Study could slash 20% off Merck's cholesterol meds

As November 16 nears, hard-core pharma-watchers are biting their nails. That's when researchers will unveil the latest trial of Merck's cholesterol meds Vytorin and Zetia. As you know, the study in question puts Merck's drugs up against Abbott Laboratories' drug Niaspan. Negative results for Vytorin and/or Zetia would be yet another blow to Merck's cholesterol franchise, which has already suffered from two not-so-hot study performances.

When the latest trial wrapped, researchers were especially close-mouthed about the results. And the companies themselves say they don't know which drug worked best. But analysts placed their bets almost immediately, saying that Niaspan probably beat out Vytorin and Zetia. "We don't know the data," Leerink Swann's Seamus Fernandez told Bloomberg recently, "Our strong suspicion, though, is that it will more likely than not favor Niaspan.

### REQUIRED ACTION A
In the article on Merck's cholesterol drugs, what date will researchers unveil the latest trial?
### REQUIRED ACTION B
Copy the article on Merck's cholesterol drugs word for word, from "Study could slash" up to and including "not-so-hot study performances.".
### REQUIRED ACTION C
Write the next part of the article on Merck's cholesterol drugs, picking up right after its last sentence.
The lines that come next have nothing to do with the article on Merck's cholesterol drugs.

Source data:
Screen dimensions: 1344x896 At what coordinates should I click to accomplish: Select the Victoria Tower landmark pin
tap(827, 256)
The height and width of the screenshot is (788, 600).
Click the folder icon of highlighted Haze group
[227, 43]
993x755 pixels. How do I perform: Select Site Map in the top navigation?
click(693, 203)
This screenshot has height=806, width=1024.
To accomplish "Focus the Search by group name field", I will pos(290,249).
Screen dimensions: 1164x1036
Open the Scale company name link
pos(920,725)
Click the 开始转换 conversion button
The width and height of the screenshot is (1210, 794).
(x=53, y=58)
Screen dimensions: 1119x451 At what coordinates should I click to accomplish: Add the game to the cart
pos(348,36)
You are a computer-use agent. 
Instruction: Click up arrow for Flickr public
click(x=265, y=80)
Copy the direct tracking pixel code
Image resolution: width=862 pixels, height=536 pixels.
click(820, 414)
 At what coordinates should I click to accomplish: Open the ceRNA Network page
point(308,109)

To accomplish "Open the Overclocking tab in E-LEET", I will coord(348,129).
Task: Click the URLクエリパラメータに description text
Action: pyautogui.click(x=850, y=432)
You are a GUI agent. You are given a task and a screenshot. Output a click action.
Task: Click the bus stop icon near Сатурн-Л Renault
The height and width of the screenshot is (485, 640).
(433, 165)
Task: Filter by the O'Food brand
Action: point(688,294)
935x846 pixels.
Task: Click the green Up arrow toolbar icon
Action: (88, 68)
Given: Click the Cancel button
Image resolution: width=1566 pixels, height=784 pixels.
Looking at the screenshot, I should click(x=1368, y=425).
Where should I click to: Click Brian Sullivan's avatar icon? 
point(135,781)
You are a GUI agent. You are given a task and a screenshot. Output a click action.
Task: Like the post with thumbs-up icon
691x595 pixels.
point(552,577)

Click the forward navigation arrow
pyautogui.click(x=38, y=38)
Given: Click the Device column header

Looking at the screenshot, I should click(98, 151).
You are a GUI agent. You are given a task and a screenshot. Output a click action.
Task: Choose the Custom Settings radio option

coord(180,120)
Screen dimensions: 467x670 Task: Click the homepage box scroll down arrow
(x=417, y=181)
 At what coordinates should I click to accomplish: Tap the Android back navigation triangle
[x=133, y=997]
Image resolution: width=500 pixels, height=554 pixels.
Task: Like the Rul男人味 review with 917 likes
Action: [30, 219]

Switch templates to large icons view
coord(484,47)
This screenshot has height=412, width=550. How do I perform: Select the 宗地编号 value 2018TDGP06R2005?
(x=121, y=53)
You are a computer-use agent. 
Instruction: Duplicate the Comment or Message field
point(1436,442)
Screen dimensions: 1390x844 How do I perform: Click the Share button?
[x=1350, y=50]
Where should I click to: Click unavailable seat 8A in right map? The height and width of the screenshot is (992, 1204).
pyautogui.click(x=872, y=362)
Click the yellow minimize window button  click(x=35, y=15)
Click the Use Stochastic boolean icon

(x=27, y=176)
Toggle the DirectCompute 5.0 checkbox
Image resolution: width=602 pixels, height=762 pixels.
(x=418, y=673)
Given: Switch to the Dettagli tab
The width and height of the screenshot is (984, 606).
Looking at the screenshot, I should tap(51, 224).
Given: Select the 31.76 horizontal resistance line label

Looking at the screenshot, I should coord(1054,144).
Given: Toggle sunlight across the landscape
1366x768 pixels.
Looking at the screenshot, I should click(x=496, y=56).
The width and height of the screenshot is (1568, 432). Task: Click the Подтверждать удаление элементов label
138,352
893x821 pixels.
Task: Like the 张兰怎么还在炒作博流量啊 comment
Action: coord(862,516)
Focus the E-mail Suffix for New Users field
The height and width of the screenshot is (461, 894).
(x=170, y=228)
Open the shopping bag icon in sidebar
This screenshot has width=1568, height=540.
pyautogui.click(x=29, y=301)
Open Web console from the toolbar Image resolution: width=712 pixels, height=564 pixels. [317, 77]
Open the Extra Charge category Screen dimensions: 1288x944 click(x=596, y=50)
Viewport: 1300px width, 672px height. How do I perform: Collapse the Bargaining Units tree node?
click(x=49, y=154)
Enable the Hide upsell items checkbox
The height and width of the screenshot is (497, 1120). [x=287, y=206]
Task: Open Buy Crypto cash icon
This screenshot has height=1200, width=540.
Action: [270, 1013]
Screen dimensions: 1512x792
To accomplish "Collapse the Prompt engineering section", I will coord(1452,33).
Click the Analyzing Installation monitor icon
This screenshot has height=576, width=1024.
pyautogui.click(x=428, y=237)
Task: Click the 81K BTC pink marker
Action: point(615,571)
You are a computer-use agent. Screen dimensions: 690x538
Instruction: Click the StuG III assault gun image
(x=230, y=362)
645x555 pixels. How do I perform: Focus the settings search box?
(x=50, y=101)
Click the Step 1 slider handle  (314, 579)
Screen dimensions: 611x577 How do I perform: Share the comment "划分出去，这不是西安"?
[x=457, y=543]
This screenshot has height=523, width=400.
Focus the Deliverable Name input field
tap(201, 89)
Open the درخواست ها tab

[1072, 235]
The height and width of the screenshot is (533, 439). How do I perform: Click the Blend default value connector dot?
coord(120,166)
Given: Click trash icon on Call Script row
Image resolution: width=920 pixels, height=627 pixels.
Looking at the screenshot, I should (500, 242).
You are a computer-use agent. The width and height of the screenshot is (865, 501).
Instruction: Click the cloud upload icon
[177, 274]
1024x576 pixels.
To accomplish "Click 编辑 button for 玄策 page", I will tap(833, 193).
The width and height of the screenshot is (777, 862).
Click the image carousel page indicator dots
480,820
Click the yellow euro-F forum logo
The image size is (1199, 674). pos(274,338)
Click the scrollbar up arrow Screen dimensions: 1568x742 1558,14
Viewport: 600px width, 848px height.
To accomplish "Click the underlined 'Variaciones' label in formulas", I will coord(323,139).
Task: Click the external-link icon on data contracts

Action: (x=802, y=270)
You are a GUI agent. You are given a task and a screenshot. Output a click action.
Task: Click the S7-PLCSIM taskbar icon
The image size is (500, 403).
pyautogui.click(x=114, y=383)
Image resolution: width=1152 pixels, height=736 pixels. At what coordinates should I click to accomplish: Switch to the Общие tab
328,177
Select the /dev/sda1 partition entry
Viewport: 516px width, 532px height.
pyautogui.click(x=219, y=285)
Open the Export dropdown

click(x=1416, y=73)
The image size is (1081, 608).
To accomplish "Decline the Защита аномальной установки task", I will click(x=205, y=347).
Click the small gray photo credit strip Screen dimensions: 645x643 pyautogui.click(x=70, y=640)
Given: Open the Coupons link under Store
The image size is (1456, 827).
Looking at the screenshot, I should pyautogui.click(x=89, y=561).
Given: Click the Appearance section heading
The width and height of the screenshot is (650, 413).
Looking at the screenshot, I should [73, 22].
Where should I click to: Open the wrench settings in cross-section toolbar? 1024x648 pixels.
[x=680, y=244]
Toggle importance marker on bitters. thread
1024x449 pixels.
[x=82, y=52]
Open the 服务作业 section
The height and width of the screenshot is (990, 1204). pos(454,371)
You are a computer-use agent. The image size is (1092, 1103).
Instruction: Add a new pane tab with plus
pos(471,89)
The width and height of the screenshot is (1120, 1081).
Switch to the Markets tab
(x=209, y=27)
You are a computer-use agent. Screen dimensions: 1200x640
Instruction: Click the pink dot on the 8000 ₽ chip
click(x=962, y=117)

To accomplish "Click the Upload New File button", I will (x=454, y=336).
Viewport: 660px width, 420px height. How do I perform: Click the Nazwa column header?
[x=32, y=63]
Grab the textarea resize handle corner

### ANSWER AREA A
November 16

### ANSWER AREA B
Study could slash 20% off Merck's cholesterol meds

As November 16 nears, hard-core pharma-watchers are biting their nails. That's when researchers will unveil the latest trial of Merck's cholesterol meds Vytorin and Zetia. As you know, the study in question puts Merck's drugs up against Abbott Laboratories' drug Niaspan. Negative results for Vytorin and/or Zetia would be yet another blow to Merck's cholesterol franchise, which has already suffered from two not-so-hot study performances.

### ANSWER AREA C
Fernandez predicted that if Niaspan did win, revenues for Merck's drugs could drop by $800 million a year, or 20 percent. And that's on top of the $480 million those drugs have lost so far this year.

That idea worries some cardiologists who say that patients and doctors shouldn't attach too much importance to this study--known as Arbiter-6 Halts--because it's not large enough to be definitive. Merck is working on such a trial, but it won't be wrapped till 2012. As they wait for the Arbiter results, Merck's science folks are seconding the worried cardiologists. "For a clinician to make a decision based on this is potentially dangerous," scientific affairs chief Richard Pasternak told Bloomberg. Sounds as if there's some nail-biting going on at Merck, too.